*Activity*.
An exact reproduction of each record is required.

>>>

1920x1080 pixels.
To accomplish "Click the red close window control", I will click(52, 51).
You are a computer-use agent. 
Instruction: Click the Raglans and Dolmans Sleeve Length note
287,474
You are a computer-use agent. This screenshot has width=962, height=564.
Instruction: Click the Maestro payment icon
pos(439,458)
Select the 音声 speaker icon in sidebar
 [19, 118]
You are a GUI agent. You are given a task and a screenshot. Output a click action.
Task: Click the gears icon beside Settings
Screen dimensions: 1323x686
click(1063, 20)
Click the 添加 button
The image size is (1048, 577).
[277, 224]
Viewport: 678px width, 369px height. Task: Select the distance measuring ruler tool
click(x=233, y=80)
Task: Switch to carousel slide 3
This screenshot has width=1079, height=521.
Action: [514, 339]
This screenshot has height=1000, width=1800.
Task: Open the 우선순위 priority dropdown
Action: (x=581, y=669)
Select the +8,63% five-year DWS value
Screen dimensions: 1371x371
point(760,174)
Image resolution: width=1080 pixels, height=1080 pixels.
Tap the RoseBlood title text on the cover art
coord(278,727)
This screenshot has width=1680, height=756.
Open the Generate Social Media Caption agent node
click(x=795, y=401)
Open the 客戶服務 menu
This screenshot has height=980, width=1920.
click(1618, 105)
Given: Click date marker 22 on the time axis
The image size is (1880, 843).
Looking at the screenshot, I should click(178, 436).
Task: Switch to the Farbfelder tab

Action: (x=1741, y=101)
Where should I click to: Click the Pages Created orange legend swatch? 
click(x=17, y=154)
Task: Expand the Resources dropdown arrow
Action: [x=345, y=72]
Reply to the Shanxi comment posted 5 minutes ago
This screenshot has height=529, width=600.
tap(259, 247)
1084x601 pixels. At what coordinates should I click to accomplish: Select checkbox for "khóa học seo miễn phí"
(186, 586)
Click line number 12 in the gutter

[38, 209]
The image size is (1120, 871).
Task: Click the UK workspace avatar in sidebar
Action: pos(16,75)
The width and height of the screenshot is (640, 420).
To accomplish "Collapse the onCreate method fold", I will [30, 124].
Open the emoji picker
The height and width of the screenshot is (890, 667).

<<<

*Answer area*.
1920x1080 pixels.
To accomplish "Click the red close window control", I will click(52, 51).
You are a computer-use agent. 
Instruction: Click the Raglans and Dolmans Sleeve Length note
287,474
You are a computer-use agent. This screenshot has width=962, height=564.
Instruction: Click the Maestro payment icon
pos(439,458)
Select the 音声 speaker icon in sidebar
 [19, 118]
You are a GUI agent. You are given a task and a screenshot. Output a click action.
Task: Click the gears icon beside Settings
Screen dimensions: 1323x686
click(1063, 20)
Click the 添加 button
The image size is (1048, 577).
[277, 224]
Viewport: 678px width, 369px height. Task: Select the distance measuring ruler tool
click(x=233, y=80)
Task: Switch to carousel slide 3
This screenshot has width=1079, height=521.
Action: [514, 339]
This screenshot has height=1000, width=1800.
Task: Open the 우선순위 priority dropdown
Action: (x=581, y=669)
Select the +8,63% five-year DWS value
Screen dimensions: 1371x371
point(760,174)
Image resolution: width=1080 pixels, height=1080 pixels.
Tap the RoseBlood title text on the cover art
coord(278,727)
This screenshot has width=1680, height=756.
Open the Generate Social Media Caption agent node
click(x=795, y=401)
Open the 客戶服務 menu
This screenshot has height=980, width=1920.
click(1618, 105)
Given: Click date marker 22 on the time axis
The image size is (1880, 843).
Looking at the screenshot, I should click(178, 436).
Task: Switch to the Farbfelder tab

Action: (x=1741, y=101)
Where should I click to: Click the Pages Created orange legend swatch? 
click(x=17, y=154)
Task: Expand the Resources dropdown arrow
Action: [x=345, y=72]
Reply to the Shanxi comment posted 5 minutes ago
This screenshot has height=529, width=600.
tap(259, 247)
1084x601 pixels. At what coordinates should I click to accomplish: Select checkbox for "khóa học seo miễn phí"
(186, 586)
Click line number 12 in the gutter

[38, 209]
The image size is (1120, 871).
Task: Click the UK workspace avatar in sidebar
Action: pos(16,75)
The width and height of the screenshot is (640, 420).
To accomplish "Collapse the onCreate method fold", I will [30, 124].
Open the emoji picker
The height and width of the screenshot is (890, 667).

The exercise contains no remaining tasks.